La principale anecdote, c’est que la fin a complètement changé. Le storyboard faisait 300 pages au départ, donc ça a été pas mal resserré et ce jusqu’au dernier moment. J’avais une fin qui me plaisait graphiquement mais qui m’embêtait au niveau de ce que ça racontait. Je l’ai laissé beaucoup mûrir et puis à un moment j’ai changé tout le crayonné de la fin. En me rapprochant des 50 dernières pages, j’ai tout changé. Il y avait un truc plus didactique. Il y a des choses que j’ai envie de faire passer dans mes histoires, mais j’ai surtout envie d’emmener les gens dans une aventure au départ. Donc bien sûr que j’ai envie qu’elle soit assez intelligente, qu’elle puisse faire réfléchir et au moins être intéressante, mais pas qu’elle devienne moralisatrice ou didactique non plus. En tant qu’auteur, on est là pour poser des questions plus que pour donner des réponses, même si effectivement, dans la façon de finir l’histoire, ça dit des choses. Je trouvais aussi la fin un peu trop explicative. L’autre anecdote c’est que durant tout le storyboard, il n’y avait pas de puma, c’était un ours. Pendant un moment, je me suis dit que j’allais faire un mélange avec une espèce de bête un peu fantastique entre le loup et l’ours, mais l’éditeur m’a dit que je m’égarais. Il avait raison, et j’ai laissé tomber l’espèce de bête.

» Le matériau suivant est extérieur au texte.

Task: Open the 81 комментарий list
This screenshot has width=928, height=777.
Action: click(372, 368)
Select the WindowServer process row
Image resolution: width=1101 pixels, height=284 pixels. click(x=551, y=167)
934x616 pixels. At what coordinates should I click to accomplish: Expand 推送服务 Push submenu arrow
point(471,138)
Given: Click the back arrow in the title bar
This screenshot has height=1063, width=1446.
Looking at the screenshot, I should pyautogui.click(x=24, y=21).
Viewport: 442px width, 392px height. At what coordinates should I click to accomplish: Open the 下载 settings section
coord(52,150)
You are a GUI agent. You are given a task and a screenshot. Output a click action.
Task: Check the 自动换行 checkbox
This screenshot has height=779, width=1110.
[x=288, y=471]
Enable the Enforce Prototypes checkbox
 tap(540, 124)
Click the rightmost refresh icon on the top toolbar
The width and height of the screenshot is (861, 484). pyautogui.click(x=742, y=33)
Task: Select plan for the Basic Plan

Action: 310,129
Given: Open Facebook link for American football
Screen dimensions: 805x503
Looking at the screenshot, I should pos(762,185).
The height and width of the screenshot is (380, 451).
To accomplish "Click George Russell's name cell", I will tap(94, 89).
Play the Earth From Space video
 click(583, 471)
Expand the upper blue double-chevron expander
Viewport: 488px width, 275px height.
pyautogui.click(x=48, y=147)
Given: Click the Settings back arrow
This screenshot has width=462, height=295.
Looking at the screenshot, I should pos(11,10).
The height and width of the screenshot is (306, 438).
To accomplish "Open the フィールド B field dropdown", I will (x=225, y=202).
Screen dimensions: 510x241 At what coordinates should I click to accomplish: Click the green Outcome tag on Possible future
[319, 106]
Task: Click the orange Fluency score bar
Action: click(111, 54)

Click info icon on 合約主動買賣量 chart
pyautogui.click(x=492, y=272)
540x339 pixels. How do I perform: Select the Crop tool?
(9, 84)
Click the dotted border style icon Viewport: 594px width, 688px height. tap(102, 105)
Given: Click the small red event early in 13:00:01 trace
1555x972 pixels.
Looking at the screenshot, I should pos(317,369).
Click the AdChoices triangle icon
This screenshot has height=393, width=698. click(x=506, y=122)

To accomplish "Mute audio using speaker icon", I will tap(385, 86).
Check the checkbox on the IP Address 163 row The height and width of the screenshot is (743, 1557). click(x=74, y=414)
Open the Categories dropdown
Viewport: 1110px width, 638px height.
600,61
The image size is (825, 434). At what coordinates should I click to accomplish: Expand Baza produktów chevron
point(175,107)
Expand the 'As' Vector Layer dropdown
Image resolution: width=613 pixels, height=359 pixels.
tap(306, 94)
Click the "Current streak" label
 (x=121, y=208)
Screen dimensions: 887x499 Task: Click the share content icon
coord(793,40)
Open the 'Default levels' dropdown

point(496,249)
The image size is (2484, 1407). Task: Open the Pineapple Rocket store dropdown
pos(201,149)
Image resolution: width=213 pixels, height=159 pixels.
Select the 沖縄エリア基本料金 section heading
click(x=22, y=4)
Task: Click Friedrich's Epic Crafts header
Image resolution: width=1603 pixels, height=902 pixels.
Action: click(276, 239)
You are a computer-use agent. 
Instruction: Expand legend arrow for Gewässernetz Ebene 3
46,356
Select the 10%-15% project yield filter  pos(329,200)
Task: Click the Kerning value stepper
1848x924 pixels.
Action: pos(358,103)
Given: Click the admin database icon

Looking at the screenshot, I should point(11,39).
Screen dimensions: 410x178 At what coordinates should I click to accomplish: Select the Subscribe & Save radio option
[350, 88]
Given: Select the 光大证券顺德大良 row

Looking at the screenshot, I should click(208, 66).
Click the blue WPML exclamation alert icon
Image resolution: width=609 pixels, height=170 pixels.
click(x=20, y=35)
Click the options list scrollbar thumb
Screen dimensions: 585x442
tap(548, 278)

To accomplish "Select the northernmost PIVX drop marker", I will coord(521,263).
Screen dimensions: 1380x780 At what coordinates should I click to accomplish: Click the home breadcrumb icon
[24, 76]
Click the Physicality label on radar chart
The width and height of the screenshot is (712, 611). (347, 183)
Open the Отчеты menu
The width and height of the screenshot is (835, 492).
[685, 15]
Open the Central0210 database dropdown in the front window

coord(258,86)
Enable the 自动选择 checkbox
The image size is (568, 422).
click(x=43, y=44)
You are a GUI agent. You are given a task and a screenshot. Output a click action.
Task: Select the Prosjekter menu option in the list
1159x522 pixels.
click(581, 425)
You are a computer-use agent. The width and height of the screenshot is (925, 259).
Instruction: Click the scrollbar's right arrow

Quels sont vos nouveaux projets ?
Je n'en ai pas fini avec le western. Déjà parce que j'ai beaucoup de plaisir à dessiner ce genre-là. Vraiment, j'ai une envie de dessin, de nature, de chevaux. C'est vraiment quelque chose qui provoque beaucoup d'envie de dessin chez moi. Dès qu'un bouquin sort, on est confronté à la critique, on est confronté au succès ou à l'insuccès commercial. Ça pose des questions du genre : doit-on essayer autre chose ? J'ai beaucoup de documentation, j'ai beaucoup travaillé sur le western, sur cette période. C'est intéressant de continuer un peu, de voir justement si on peut aller plus loin. Donc je vais m'essayer à ça. Là, je suis sur un autre western et puis j'espère en faire au moins trois. Trois one shot, mais j'essaye de les articuler, parce qu'ils sont quand même sur la thématique de la filiation. À chaque fois, c'est plutôt quand même le personnage masculin qui raconte et qui est au centre un peu de l'univers. Ce que je trouve intéressant, c'est d'explorer le rapport de l’homme au patriarcat, parce que je trouve finalement ça plus intime. Donc je vais poursuivre autour de cette thématique et essayer d'articuler ces trois albums pour essayer d'avoir une cohérence entre ces choses-là. Même si c’est un peu un risque, parce qu’au niveau de la critique et des lecteurs, on en est toujours assez friands de nouveauté, d'originalité. C'est dur de se faire une place sur les tables, dans les librairies, tout simplement. Physiquement, il y a un désir d'exister sur la longueur. Après ce qui est difficile aussi, c'est que ce n'est pas une série. C'est pas évident de repartir à zéro. Donc l’idée est de creuser ce travail-là, toujours en lavis, mais avec une gamme de couleurs plus étendue.